Nenhum professor aceitaria seguramente ser cúmplice de Bolsonaro, partidário da tortura e da violência, apoiando-o no cumprimento de desígnios intoleráveis como o de transformar a História à luz da ideologia populista que o move ou o de impor na Escola o regresso da teoria geocêntrica, pondo de lado séculos de estudo, bem como a perseguição e até a morte dos que se opuseram à escuridão da ignorância.
Impossível será também a um professor suportar o desprezo e a indiferença dos Trumps deste mundo, igualmente partidários da tortura e da violência, no que diz respeito às alterações climáticas que nos ameaçam e daí a espontânea adesão ao gesto inesperado e convictamente revoltado da jovem Greta Thunberg que, contagiando colegas e professores de todo o mundo, ousou desafiar os poderes políticos europeus, forçando-os a ouvir a narrativa da tragédia que se aproxima, se se continuar com falsas promessas a descurar o que tem de ser imediatamente feito.
Situações extremadas, em diferentes geografias, e que recebemos incrédulos, revelando ambas, de forma ostensiva, a prepotência e o desprezo pelo Saber e pelo Conhecimento e que qualquer professor repudia porquanto contrárias à sua missão e à autoridade que lhe está subjacente e que encontra o seu significado na competência e no estudo contínuo.
Um professor também não pactua com ciladas que aprofundam a ignorância e anestesiam o acto de pensar.
A facilidade que alimenta a infantilização e ignora as capacidades de crianças e jovens, a apologia do funcional em detrimento do belo, não propiciando a educação da sensibilidade e o desenvolvimento sério do espírito crítico, são exemplos de ciladas que se têm armado aos alunos sob a capa de um discurso falsamente bondoso que põe em risco o seu futuro pois não os prepara para a Vida.
A facilidade foi o argumento usado, por exemplo, pelos criadores do Acordo Ortográfico de 1990, que a ela se referiram focando bizarramente o facto de os alunos não gostarem de acentuar as palavras ou de terem de se esforçar demasiado para decorar as que na sua escrita continham consoantes mudas.
Servindo-se dos alunos, subvalorizaram a etimologia, fomentaram o equívoco e invocaram o critério da pronúncia para simplificar a ortografia, numa atitude de ignorância lamentável pormenorizadamente expressa na Nota Explicativa do Acordo Ortográfico, decretado contra a vontade dos portugueses e das comunidades culturais consultadas.

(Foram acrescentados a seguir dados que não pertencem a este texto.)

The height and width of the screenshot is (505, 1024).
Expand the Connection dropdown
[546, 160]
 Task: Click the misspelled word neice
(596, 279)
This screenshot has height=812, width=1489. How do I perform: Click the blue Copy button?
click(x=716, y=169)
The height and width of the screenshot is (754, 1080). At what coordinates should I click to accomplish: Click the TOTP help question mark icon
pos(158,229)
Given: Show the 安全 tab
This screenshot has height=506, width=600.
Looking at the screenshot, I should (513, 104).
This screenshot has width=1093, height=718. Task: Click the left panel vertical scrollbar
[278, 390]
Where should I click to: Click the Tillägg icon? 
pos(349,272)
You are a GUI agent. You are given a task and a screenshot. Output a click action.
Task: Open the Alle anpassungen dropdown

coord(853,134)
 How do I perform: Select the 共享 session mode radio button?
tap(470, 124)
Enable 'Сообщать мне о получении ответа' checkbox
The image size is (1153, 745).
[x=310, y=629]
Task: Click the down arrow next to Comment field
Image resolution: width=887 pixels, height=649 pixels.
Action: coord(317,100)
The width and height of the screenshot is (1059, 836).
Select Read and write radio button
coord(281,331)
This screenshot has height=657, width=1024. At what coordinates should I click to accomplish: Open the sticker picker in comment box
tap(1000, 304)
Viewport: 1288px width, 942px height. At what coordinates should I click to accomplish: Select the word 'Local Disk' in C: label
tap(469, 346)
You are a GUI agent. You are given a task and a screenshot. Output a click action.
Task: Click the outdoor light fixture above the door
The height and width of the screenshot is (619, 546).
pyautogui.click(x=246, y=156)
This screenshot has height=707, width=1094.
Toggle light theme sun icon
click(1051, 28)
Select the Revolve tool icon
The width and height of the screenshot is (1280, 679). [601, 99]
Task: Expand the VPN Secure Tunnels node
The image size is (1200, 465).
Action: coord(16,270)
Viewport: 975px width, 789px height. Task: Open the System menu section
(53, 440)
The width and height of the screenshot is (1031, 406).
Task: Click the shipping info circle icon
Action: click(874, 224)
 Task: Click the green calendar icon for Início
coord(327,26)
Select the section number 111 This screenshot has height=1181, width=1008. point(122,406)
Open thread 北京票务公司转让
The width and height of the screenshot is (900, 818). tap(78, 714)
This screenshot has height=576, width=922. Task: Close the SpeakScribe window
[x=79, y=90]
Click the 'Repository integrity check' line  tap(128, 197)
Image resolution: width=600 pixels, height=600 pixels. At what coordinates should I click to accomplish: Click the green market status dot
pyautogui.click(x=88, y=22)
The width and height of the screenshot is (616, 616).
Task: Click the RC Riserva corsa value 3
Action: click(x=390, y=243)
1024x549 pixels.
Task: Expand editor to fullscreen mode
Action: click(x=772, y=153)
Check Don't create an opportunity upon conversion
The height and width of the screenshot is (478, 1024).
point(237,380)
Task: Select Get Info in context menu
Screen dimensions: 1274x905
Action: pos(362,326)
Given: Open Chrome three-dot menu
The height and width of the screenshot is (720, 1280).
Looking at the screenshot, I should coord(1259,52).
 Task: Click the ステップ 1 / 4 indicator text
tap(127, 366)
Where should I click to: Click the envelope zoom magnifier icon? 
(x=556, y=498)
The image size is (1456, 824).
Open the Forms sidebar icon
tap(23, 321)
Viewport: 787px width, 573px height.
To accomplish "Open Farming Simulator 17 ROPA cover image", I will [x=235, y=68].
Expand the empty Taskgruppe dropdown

O resultado está à vista na escrita atabalhoada e caótica da Língua Portuguesa, na dificuldade em ensiná-la, tais são as contradições e os erros que a todo o momento surgem e sobre os quais os próprios alunos se questionam, bem como na violência que representa para um professor ser forçado a «ensinar» o que considera ser um erro.
Um Acordo cuja Nota Explicativa põe, na verdade, em causa o Saber e o Conhecimento e determina a perda da função normativa da ortografia.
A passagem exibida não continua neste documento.